## Activity
Once you find the line below that contains "This screenshot has width=1456, height=819.", write it out along with every later line exactly as given, stopping only when the records end. Omit the pictures.

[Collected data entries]
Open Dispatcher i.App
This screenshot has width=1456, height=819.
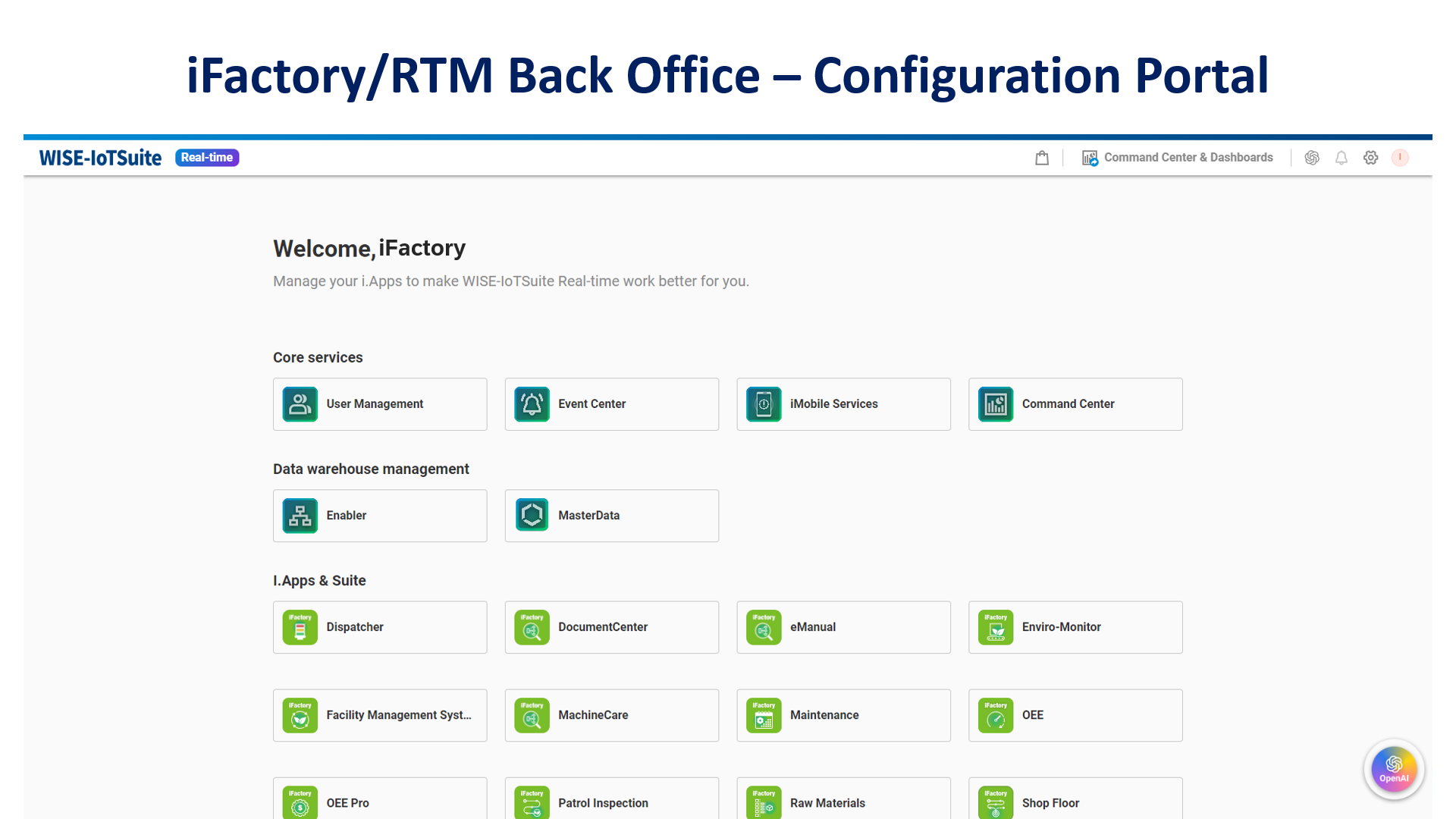point(380,627)
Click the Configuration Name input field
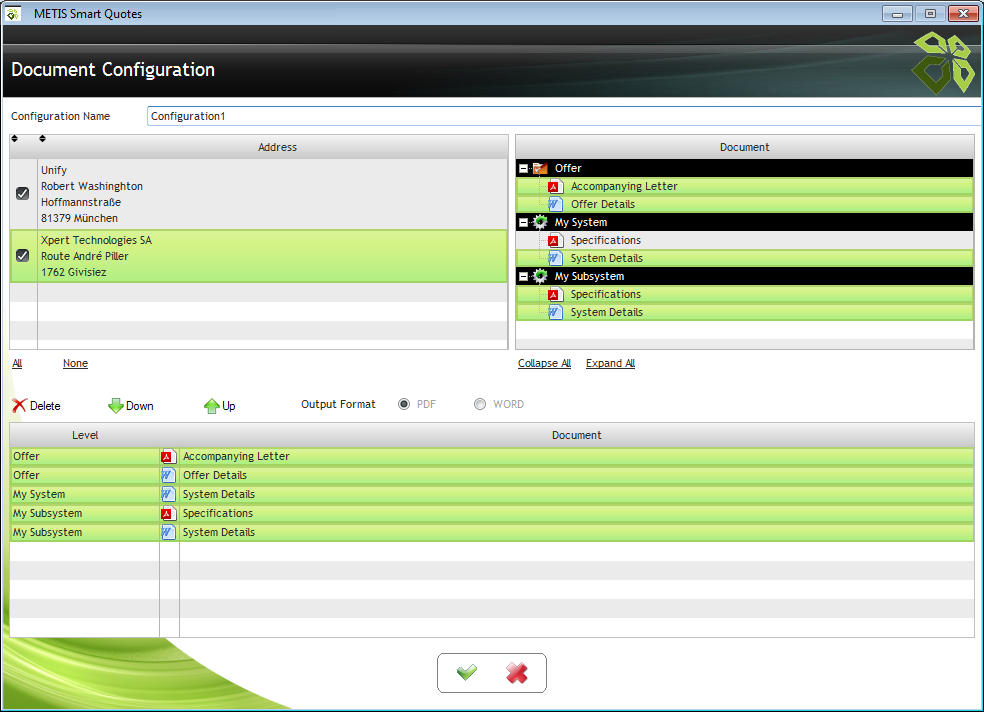This screenshot has width=984, height=712. [560, 116]
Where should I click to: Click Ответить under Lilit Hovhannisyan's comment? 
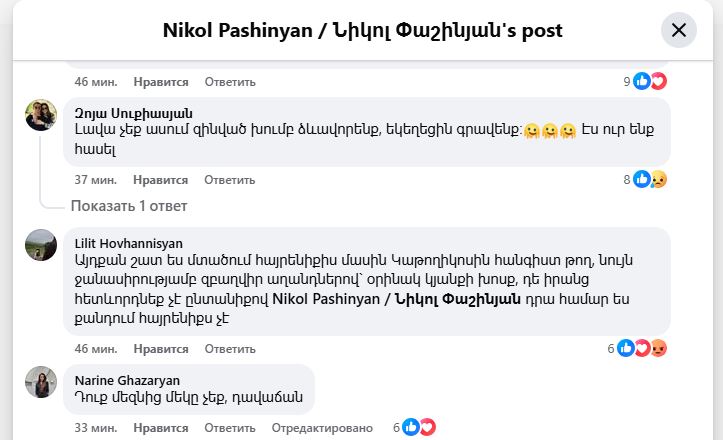coord(230,349)
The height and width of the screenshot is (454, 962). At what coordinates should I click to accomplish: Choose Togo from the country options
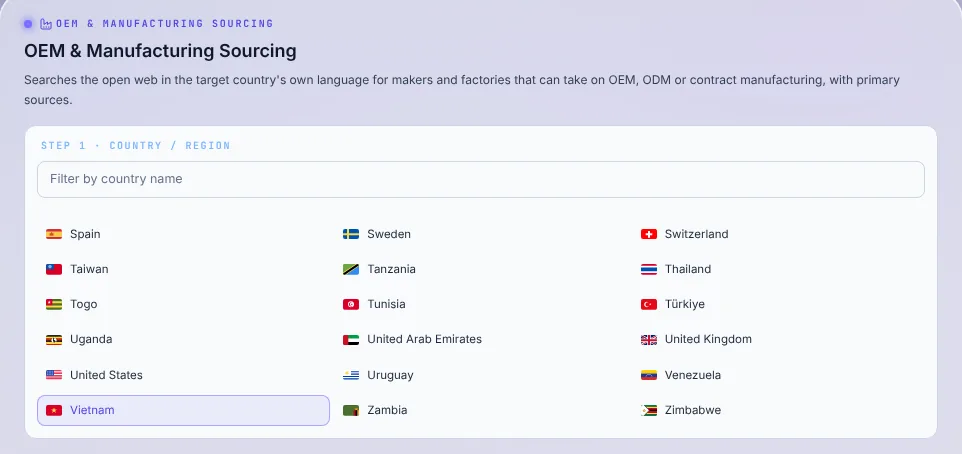tap(183, 304)
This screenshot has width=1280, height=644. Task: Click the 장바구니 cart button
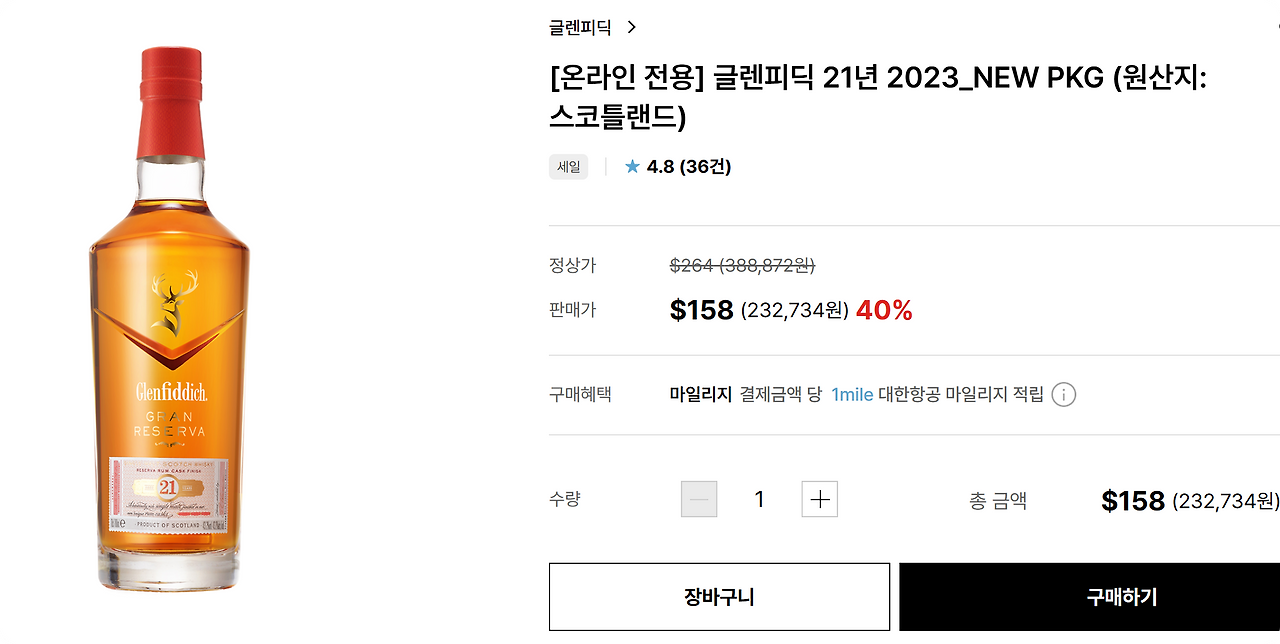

## Written answer
This screenshot has width=1456, height=819.
point(380,627)
Click the Configuration Name input field
This screenshot has width=984, height=712. [560, 116]
Where should I click to: Click Ответить under Lilit Hovhannisyan's comment? 
coord(230,349)
The height and width of the screenshot is (454, 962). At what coordinates should I click to accomplish: Choose Togo from the country options
tap(183, 304)
This screenshot has width=1280, height=644. Task: Click the 장바구니 cart button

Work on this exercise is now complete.